Giving Hope for Change: World Hope Forum Aims to Show the Power of Creative Thinking

While myriad companies continue to map out long-range strategies amidst great uncertainty, trend forecaster Lidewij Edelkoort is focused on hope.

The World Hope Forum’s first webinar is slated for Saturday, during Dutch Design Week. During the first pandemic shutdown earlier this year, Edelkoort started the WHF with Philip Fimmano in collaboration with Dezeen magazine. The aim is to create a global platform to exchange and improve knowledge, adapt innovative business practices, reset manufacturing, spark inventiveness for alternative methods and rethink the rituals of selling, sharing and bartering.

“We hope to create a creative world community and exchange ideas about making, preserving, innovating and cherishing good practices, open source, and in general, great ideas for [the] planet and people,” Edelkoort said.

In her manifesto for the WHF, Edelkoort noted that the coronavirus has helped people to understand that they should change their behaviors and no longer travel too much, produce too much, consume too much or use too many resources.

Design management, fashion and new materialism and inclusive ways of building streetwear brands will be among the subjects speakers will delve into during Saturday’s event. There will also be talks about the comeback of linen from fiber to fashion by hand and clothes designed to be composted while leaving a trace.

Designer and Do-It-Together creator Tord Boontje, Biobased Creations’ Lucas de Man and Edelkoort will be among the speakers at the daylong event.

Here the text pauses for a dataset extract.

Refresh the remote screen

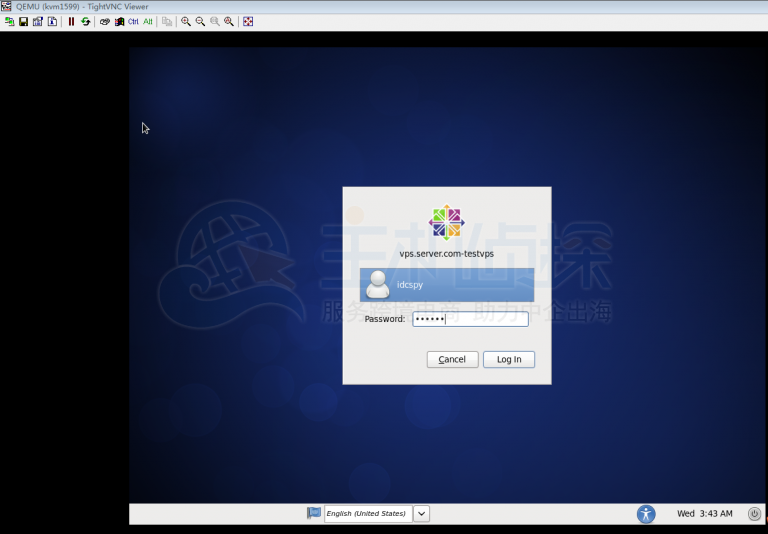pyautogui.click(x=85, y=21)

Attendees will also hear about houses made from new materials derived from earth, seaweed, rice, reeds, eggshells, mussels and more. Edelkoort said, “We will explore ideas of social design integrating all humans in creative processes. We will show our exhibition called ‘Labour of Love,’ which professes similar goals and visions for the future, including a chair harvested from a tree like an apple.”

There are plans to have an annual multiday world conference — the first is slated for this spring but a date and place have not been disclosed. The objective is “to show the world the power of creative thinking and claiming a seat at the table of marketing and money. It is time all creatives gather to counterbalance the imbalances in society between the hyper-rich and the dormant poor, the male governance of brands and the devastating forces of marketing, resulting in billions of unsold products,“ Edelkoort said.

Another innovative project that sprang from the first lockdown is the International Library for Fashion Research launched this week by Elise By Olsen, who is also the 21-year-old editor in chief of Wallet magazine. While consulting with a few fashion houses earlier this year, many brands were concerned about being able to produce new fashion and they were forced to go back into their archives to reuse past collections, old campaign materials and other resources, she said. They quickly realized they didn’t have an adequate archiving system — and that proved to Olsen that her library concept was needed.

“Today’s increasing priority for digitization threatens traditions of physical archiving or preservation, and in this fast and accelerated fashion climate it’s crucial — perhaps more than ever — to preserve, document and mediate fashion-focused printed matter, and have it consolidated in one place,” the Oslo-based Olsen said.

Programming and activations will be offered with diversity integral to the body of work. “The Publisher Series” with figures like Cecilia Dean and Olu Odukoya has been recorded in Royal Norwegian embassies around the world, Olsen said. The board of directors includes Harold Koda, Akiko Fukai and others, Olsen said.